┌──

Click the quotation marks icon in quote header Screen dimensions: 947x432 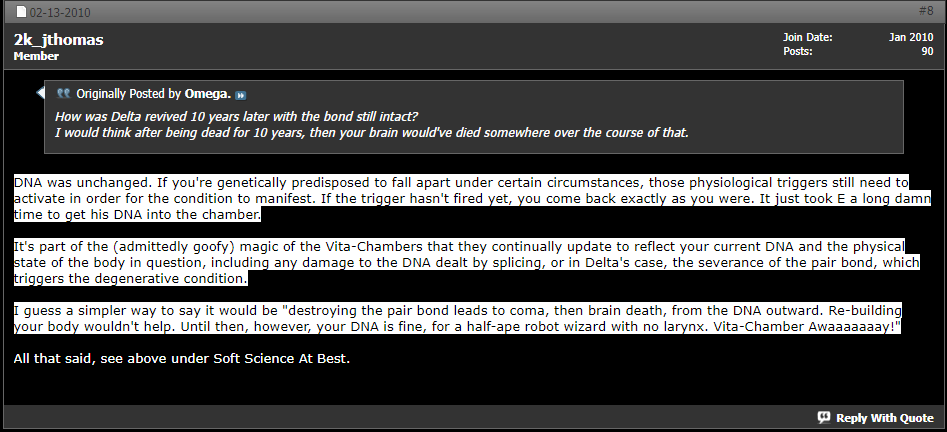click(x=63, y=94)
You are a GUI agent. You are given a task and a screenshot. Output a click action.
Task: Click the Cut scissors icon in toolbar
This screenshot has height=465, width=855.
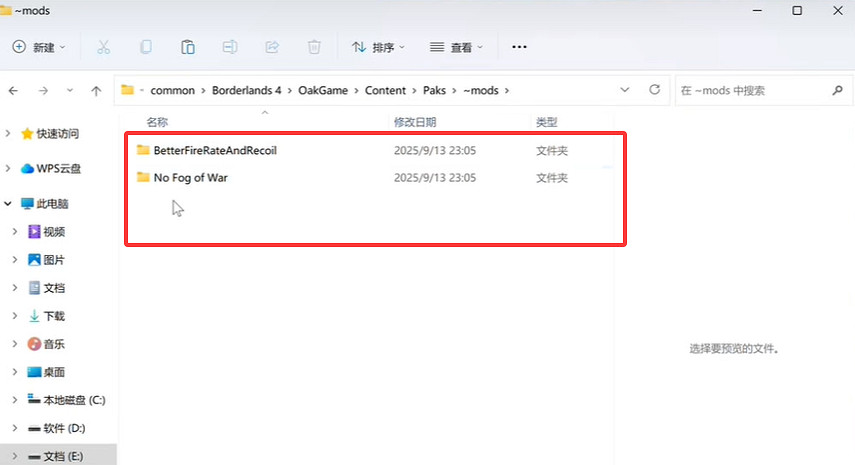pos(104,47)
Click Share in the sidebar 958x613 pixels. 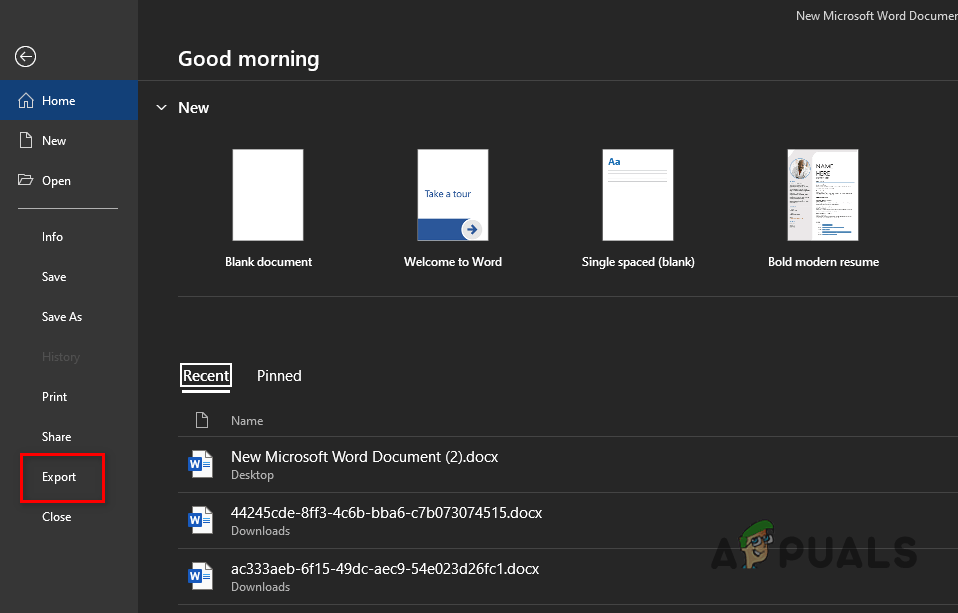pos(56,436)
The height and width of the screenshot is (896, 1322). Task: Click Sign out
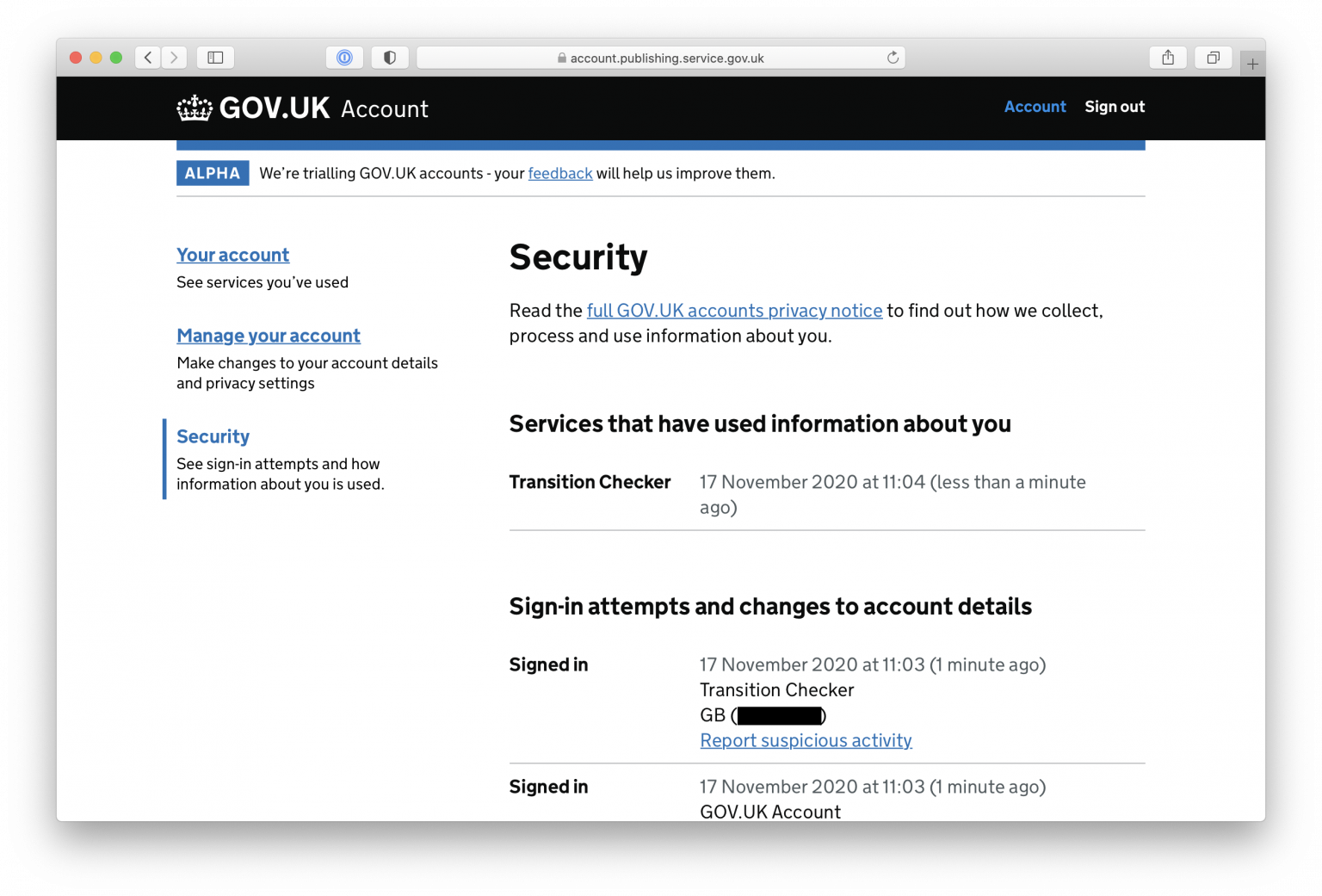[1115, 106]
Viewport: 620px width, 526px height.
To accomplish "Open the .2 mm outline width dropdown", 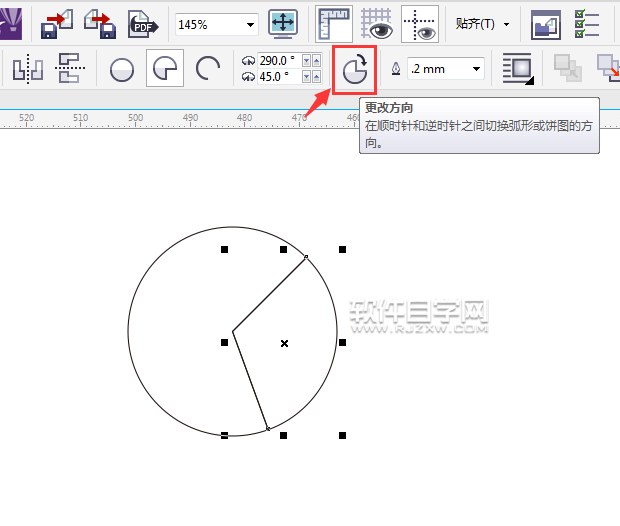I will pos(476,69).
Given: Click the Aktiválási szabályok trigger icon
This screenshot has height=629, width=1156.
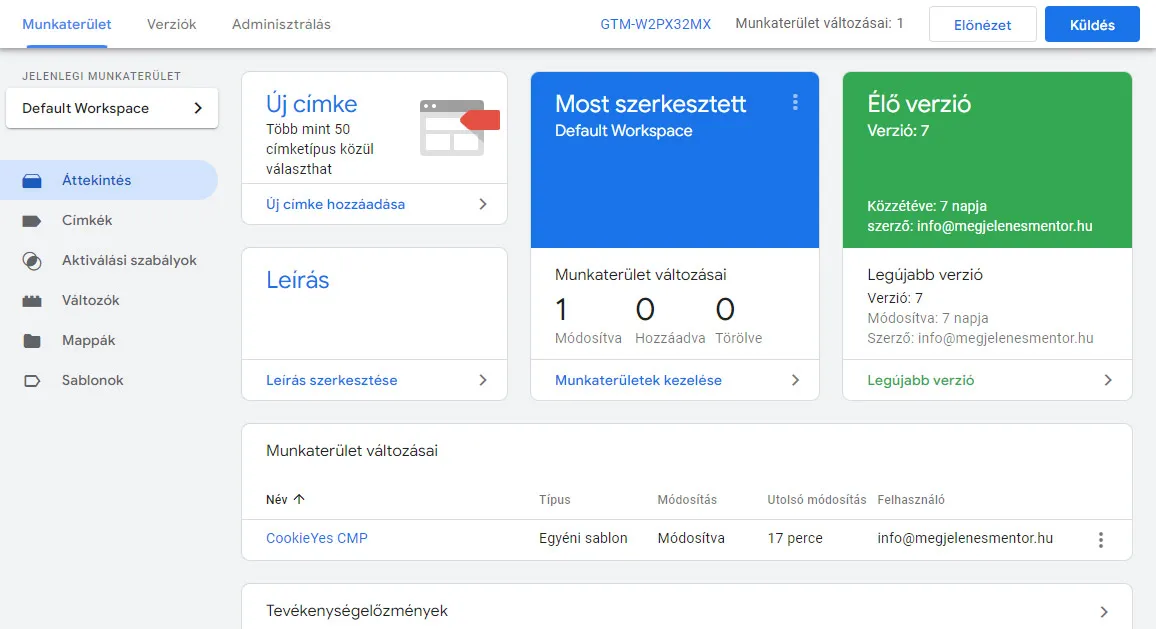Looking at the screenshot, I should coord(32,261).
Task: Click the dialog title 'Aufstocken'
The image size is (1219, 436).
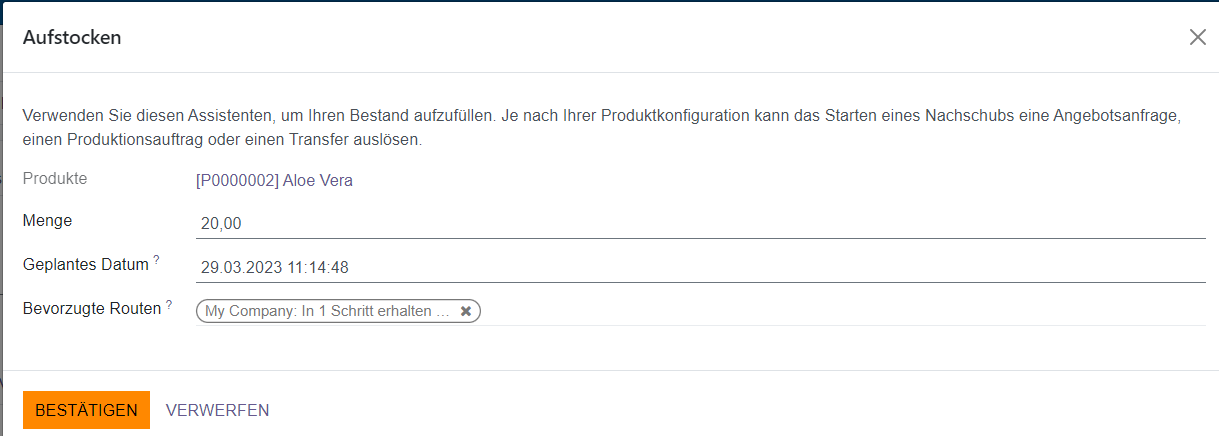Action: 72,38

└──

▶ [WHAT YOU WILL DO] Keep the pictures out of your copy. Copy only the lines from the line that holds "Given: Click the" through the last line of the listing above, both included.

▶ [WRITTEN SOLUTION]
Given: Click the Aktiválási szabályok trigger icon
This screenshot has height=629, width=1156.
Looking at the screenshot, I should coord(32,261).
Task: Click the dialog title 'Aufstocken'
The image size is (1219, 436).
Action: 72,38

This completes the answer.